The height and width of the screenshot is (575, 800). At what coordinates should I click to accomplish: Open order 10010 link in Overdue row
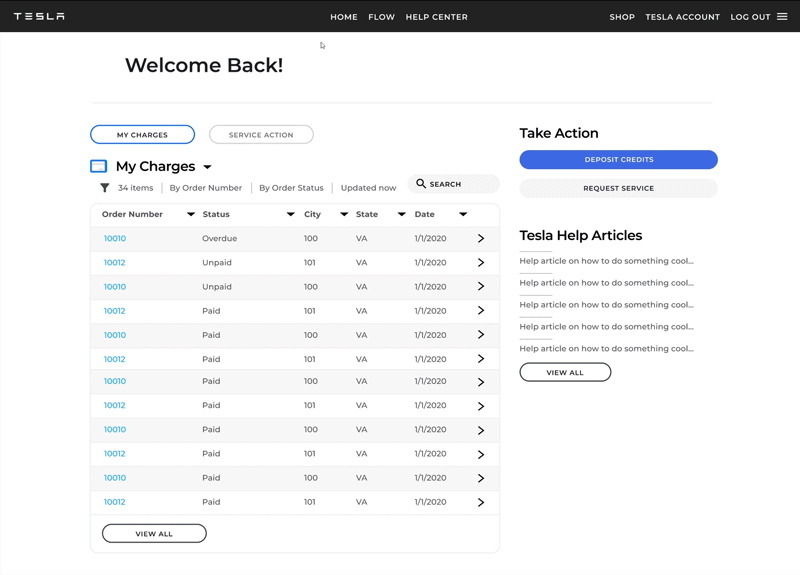115,239
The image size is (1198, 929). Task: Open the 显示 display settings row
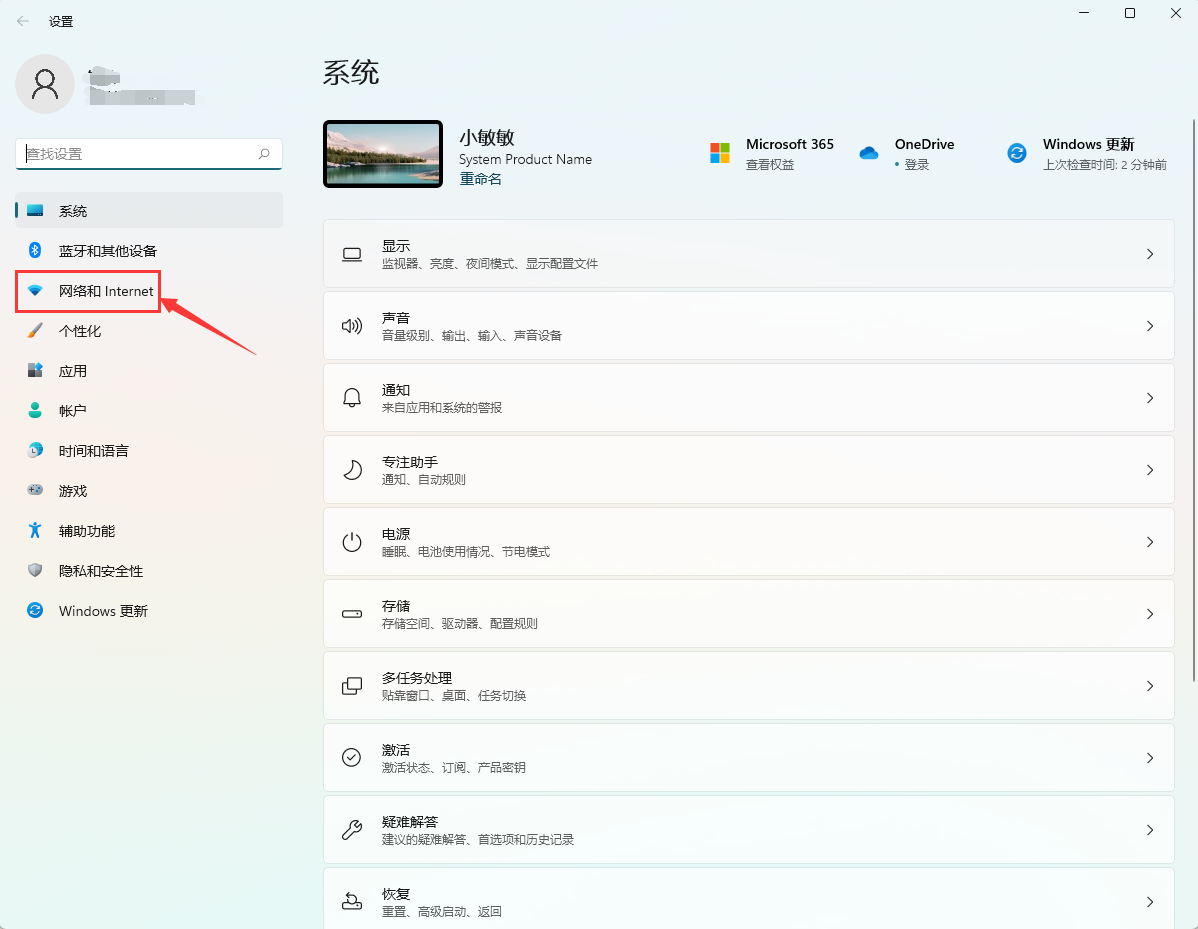748,253
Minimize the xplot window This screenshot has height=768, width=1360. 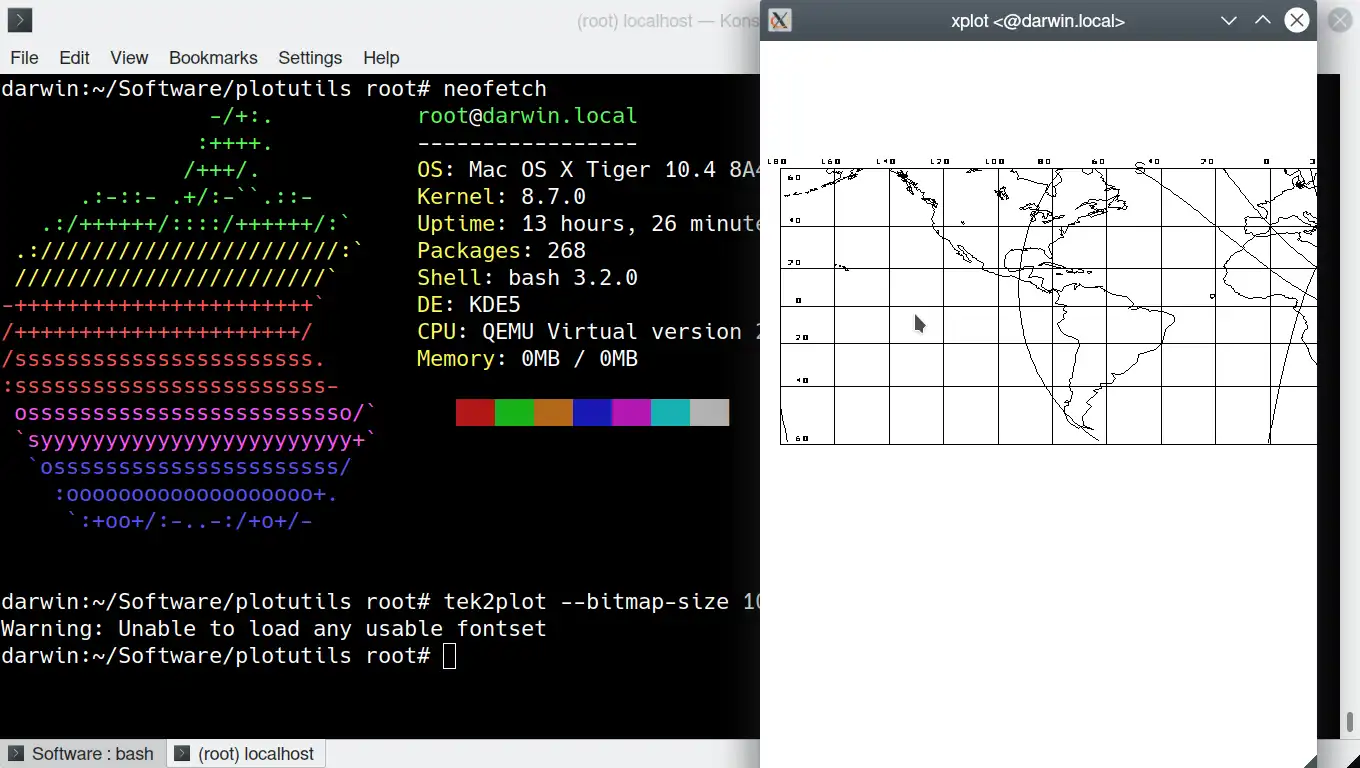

■ What this task involves
Rewrite the records, beginning at the line that has "The image size" and stopping at the end of the records, with "window" changed to "panel" and everything else left as is. Leave the pictures out.

■ Task result
The image size is (1198, 929). Task: Open the 显示 display settings row
748,253
Minimize the xplot panel This screenshot has height=768, width=1360. 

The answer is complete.